2013年の韓国映画。主人公の技能と作品コンセプトを示すアフリカを皮切りに、タイや朝鮮半島へ移動しながらアクションがくりひろげられる。

gyao.yahoo.co.jp

凄腕エージェントのチョルスだが、日常では夫の職業を知らない妻ヨンヒの尻にしかれていた。

朝鮮半島の融和を目指す北側の重要人物が謀殺され、タイにいる娘をねらって各国のスパイが動きだす。

もちろんチョルスも仲間とタイへ向かうが、ヨンヒが謎の美男子と浮気しているのを目撃する……

 

制作のトラブルから、助監督経験しかないイ・スンジュンが監督として抜擢されたという。

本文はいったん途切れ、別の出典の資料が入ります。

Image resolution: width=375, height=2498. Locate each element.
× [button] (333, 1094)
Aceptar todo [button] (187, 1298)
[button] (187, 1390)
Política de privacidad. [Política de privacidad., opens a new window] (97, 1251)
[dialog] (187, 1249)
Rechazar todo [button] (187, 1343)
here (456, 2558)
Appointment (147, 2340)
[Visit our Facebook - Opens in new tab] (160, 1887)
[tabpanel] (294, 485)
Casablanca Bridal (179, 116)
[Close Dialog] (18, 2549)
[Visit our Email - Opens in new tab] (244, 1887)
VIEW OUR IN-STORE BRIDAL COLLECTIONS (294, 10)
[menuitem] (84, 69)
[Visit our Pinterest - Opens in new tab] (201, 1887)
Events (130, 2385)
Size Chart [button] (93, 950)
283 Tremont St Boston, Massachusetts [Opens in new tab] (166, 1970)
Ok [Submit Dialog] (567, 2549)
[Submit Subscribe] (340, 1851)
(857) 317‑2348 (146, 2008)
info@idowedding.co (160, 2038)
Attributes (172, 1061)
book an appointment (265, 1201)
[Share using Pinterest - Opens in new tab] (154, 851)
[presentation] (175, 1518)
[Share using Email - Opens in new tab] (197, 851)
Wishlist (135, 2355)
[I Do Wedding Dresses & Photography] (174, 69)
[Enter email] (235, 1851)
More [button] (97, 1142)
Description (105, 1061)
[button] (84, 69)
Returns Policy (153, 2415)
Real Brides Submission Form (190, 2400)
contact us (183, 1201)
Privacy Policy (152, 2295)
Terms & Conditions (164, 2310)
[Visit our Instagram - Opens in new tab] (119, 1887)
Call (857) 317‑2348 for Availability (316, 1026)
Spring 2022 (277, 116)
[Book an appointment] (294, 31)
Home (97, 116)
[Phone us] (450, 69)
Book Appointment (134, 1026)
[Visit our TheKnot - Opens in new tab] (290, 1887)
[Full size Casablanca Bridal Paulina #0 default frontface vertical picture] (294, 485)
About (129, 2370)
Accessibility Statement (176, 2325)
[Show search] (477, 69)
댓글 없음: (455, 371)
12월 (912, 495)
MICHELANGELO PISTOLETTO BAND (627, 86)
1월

しかし大作スパイ映画らしいスケールをたもちつつ、そつなくまとめていて、韓国映画界の基盤の強固さを感じさせる。

予算を笑いに使い捨てるような実写映画は、日本なら『あぶない刑事』のようなバブル経済やその遺産が残っていた時期までしか制作できなかったろう。

 

主人公が男性自身の小ささで落ちこむのに対して、妻はロマンティックな体験という記憶を美化しつづけるコントラストが強烈。

けっこう人は死ぬし、銃撃戦や爆破やカーチェイスは現代の韓国映画らしい迫力だが、ほとんど血は流れず肉体も傷つかないので、気軽に見ていられる。3DCGと思われる飛行機やヘリに質感はないが、作品の雰囲気にあっているし、迫力優先の描写が楽しい。

複数勢力がいりみだれて戦うが、うまく整理していて理解しやすく、笑いの邪魔にならないのも良い。主人公の活躍が妻に足を引っぱられつづける偶然の連続も、敵の策略なのでご都合主義とは感じない。

事件の黒幕設定も、主人公の先輩が株取引で失敗していることが伏線的に作用して、資本主義テーマという納得感がある。

 

黒幕の裏に陰謀があったという展開はさすがにしつこさを感じたが、状況が動きつづけてアクション描写もバラエティがあり、ライトなエンタメとしては必要充分。ひまつぶしには最適な作品だと思う。